Diagnostic Performance of Various Ultrasound Risk Stratification Systems for Benign and Malignant Thyroid Nodules: A Meta-Analysis

Cancers 2023, 15(2), 424; https://doi.org/10.3390/cancers15020424
by Ji-Sun Kim 1, Byung Guk Kim 1, Gulnaz Stybayeva 2 and Se Hwan Hwang 3,*
Reviewer 1: Anonymous
Reviewer 2:
Cancers 2023, 15(2), 424; https://doi.org/10.3390/cancers15020424
Submission received: 14 November 2022 / Revised: 31 December 2022 / Accepted: 4 January 2023 / Published: 9 January 2023
(This article belongs to the Special Issue Head and Neck Cancer Imaging and Image Analysis)

Round 1

Reviewer 1 Report

The authors describe that they evaluated the diagnostic performance of ultrasound risk stratification systems for the discrimination of benign and malignant thyroid nodules and confirmed the optimal cutoff values of individual risk stratification systems.
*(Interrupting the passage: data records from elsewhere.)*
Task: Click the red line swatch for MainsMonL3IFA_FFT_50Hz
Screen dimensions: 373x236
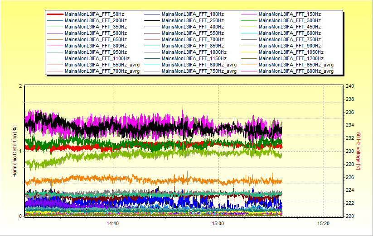Action: pyautogui.click(x=55, y=14)
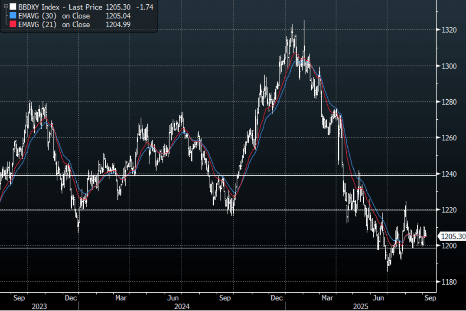This screenshot has width=466, height=311.
Task: Click the 1300 label on the price axis
Action: click(449, 66)
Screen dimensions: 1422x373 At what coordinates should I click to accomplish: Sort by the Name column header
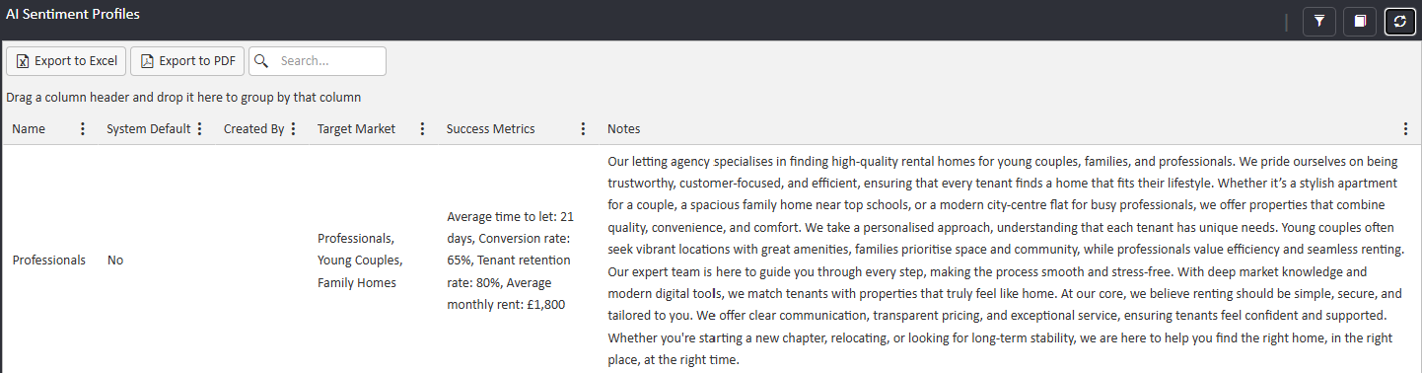[29, 129]
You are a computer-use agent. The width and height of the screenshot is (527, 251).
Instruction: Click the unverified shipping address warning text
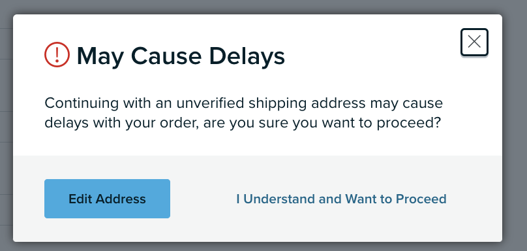243,113
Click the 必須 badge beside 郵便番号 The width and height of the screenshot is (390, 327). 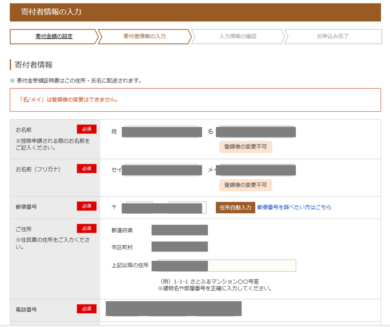(86, 206)
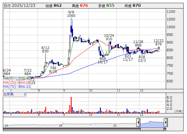187x134 pixels.
Task: Click the 10/24 high label 910
Action: click(109, 39)
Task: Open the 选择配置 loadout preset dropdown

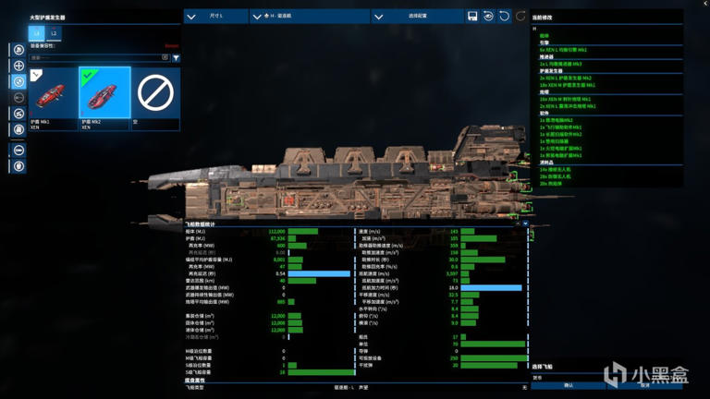Action: tap(416, 17)
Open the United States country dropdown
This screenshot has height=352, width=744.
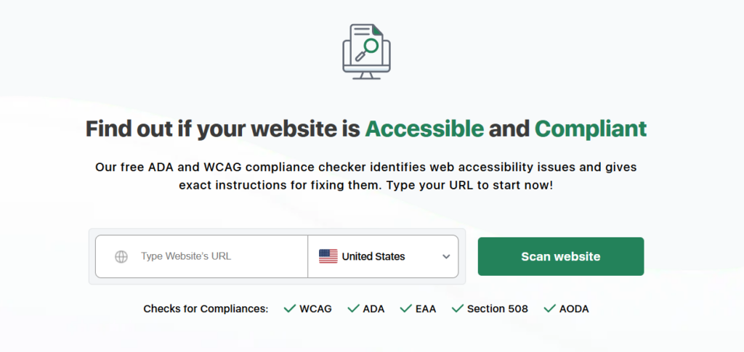coord(383,256)
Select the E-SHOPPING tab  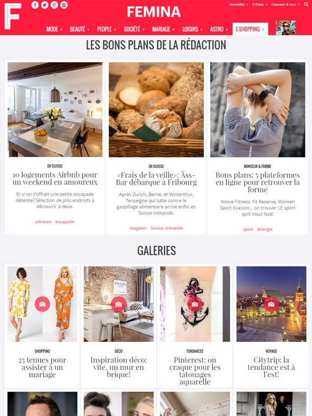coord(250,29)
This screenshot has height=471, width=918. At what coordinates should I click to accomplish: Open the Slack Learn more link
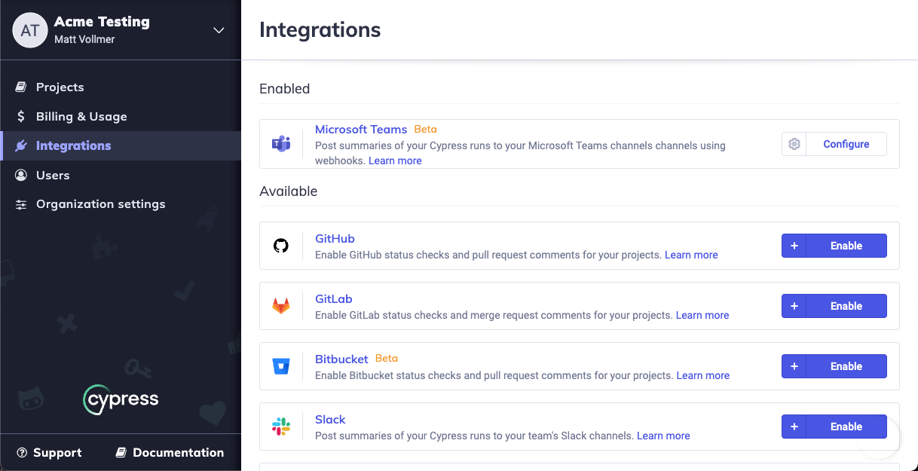(x=663, y=435)
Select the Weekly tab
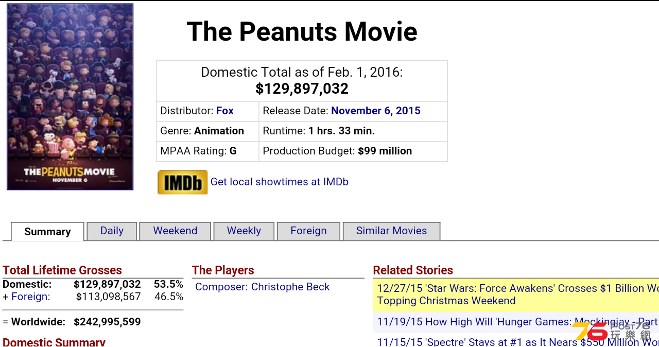The width and height of the screenshot is (659, 347). (244, 231)
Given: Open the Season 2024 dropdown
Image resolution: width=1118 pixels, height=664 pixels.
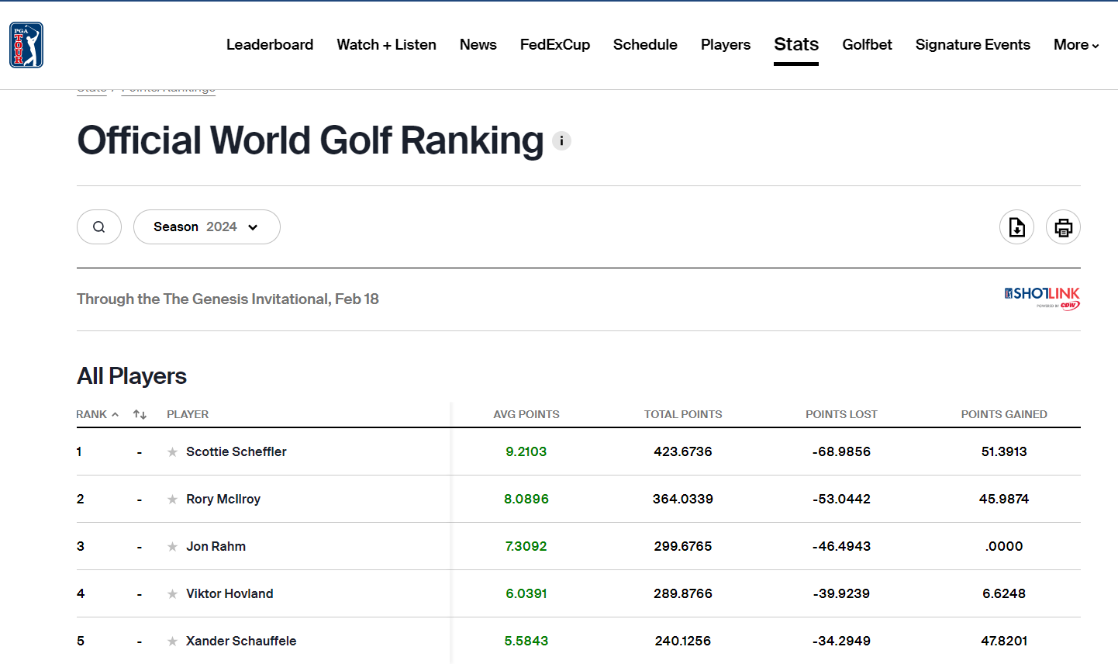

The results implicate all ultrasound-based risk stratification systems had good diagnostic performance. The statistical analyses used are appropriate. The conclusions derived from the analyses and the interpretations are consistent.

Comments are as follows.

1. The authors should highlight the novelty of this study more clearly in the discussion.

2. It may be appropriate to include the explanation and references regarding the low-risk small PTCs (P8, Line 251).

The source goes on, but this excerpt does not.